Module 2: Categorical data analysis with R

General description

This course offers an introduction to categorical data analysis which is specifically geared towards researchers in the field of corpus linguistics, variational linguistics, sociolinguistics and translation/interpreting studies. Categorical data analysis entails the quantitative analysis of datasets in which the dependent variable (or response variable) is nominal or ordinal in nature (i.e. variables with discrete (un)ordered values), and in which it is tested to what extent one or more independent (or explanatory) variables affect the outcome of the dependent variable. Typical examples include research designs in which the choice between 2 or more synonymous lexemes (dependent variable) is related to independent variables such as genre, region, text topic, intended audience and so on; other examples include the alternation between functionally equivalent morphosyntactic constructions such as the that or genitive alternation in English or variable word order in Dutch.

Various inferential statistical analyses are presented and discussed, with a strong focus on hypothesis testing rather than data exploration; authentic data examples from linguistics and translation studies will be provided. The following topics will be covered:

  • Univariate and bivariate CDA: frequencies, proportions, odds, odds ratio; chi-squared test, Fisher’s exact test, Cramer’s V, kappa test
  • Multivariate CDA (1): Binary logistic regression
  • Multivariate CDA (2): Generalized Linear Mixed Models
  • Multivariate CDA (3): Classification and Regression Trees
  • Multivariate CDA (4): Random Forests

After an introduction and demonstration of each of the topics, students will get the opportunity to apply the analysis techniques to their own data or a data set which is provided at the start of the course.

As of 2024, this module can be followed together with module 10 Multivariate data analysis with R in a complete Expert track for this Summer School.

Target audience

Master students, PhD students or postdocs with a keen interest in using statistical analysis in their research.

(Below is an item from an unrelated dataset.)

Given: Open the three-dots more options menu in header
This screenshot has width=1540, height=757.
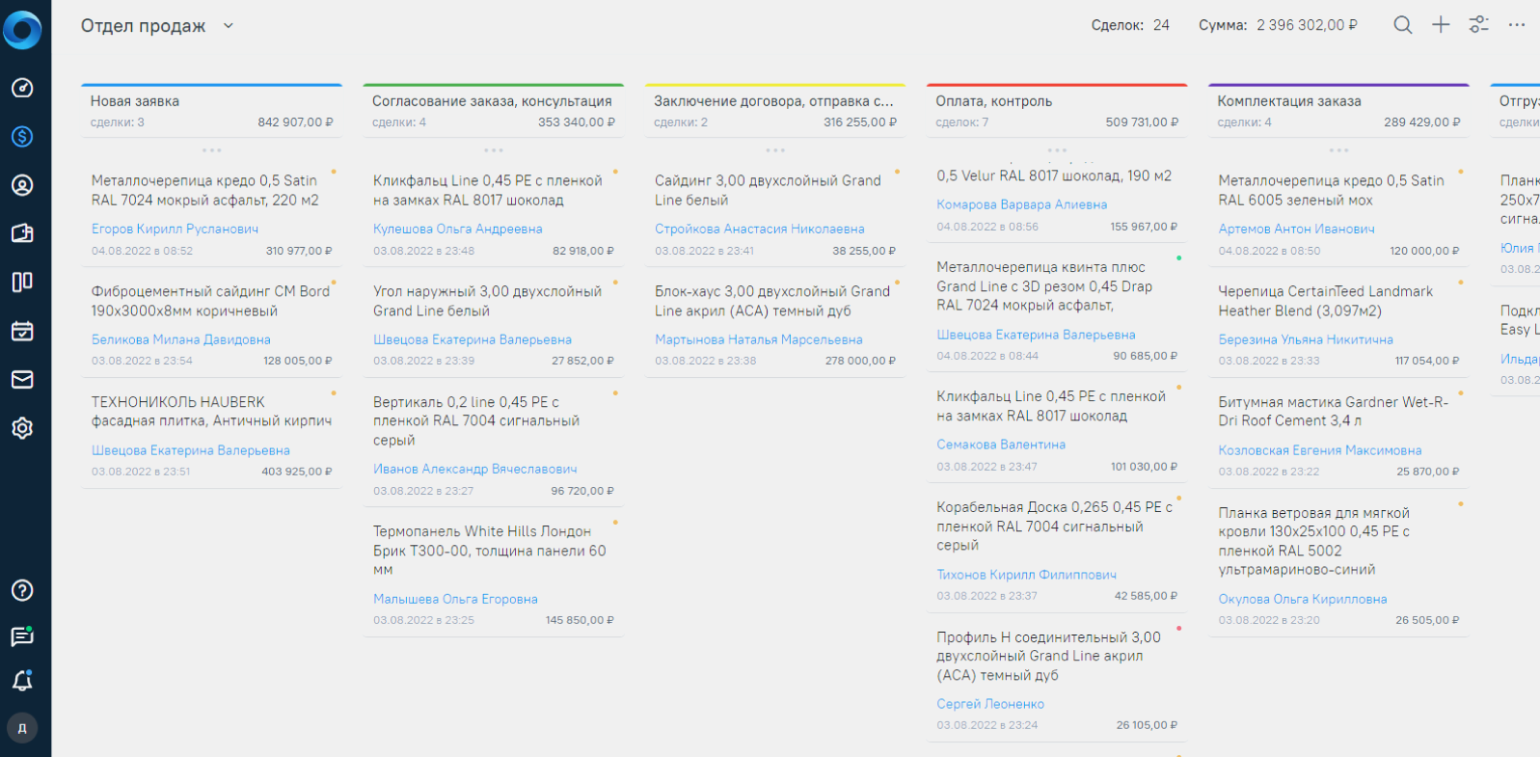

Contact the teacher if you are uncertain about the prerequisites: gert.desutter@ugent.be

Course materials

Copies of slides will be provided.

Data sets will be provided.

Recommended but optional handbooks:

  • Agresti, A. (2018). An introduction to categorical data analysis. Wiley.
  • Levshina, N. (2015). How to do linguistics with R: data exploration and statistical analysis. Benjamins.
  • Winter, B. (2019). Statistics for linguistics. An introduction using R. Routledge.

Teacher bio

Gert De Sutter is full professor of Dutch linguistics and translation studies at Ghent University. He is a corpus linguist with a keen interest in quantitative research of syntactic variation in Dutch, German, French and English on the one hand, and of differences between translated language varieties (written translation, audiovisual translation, interpreting) and original, non-translated language varieties on the other hand. For his research, he has been using a variety of statistical techniques (a.o. mixed-effects regression, random forests, conditional inference trees), which he also teaches at international summer schools throughout Europe. He has published widely in various leading journals (International Journal of Corpus Linguistics, Target, Across Language and Cultures, Perspectives).

Schedule

  • Monday 15/07/2024, 9:00-10:30 & 11:00-12:30 & 14:00-15:30 & 16:00-17:30
  • Tuesday 16/07/2024, 9:00-10:30 & 11:00-12:30 & 14:00-15:30 & 16:00-17:30
  • Wednesday 17/07/2024, 9:00-10:30 & 11:00-12:30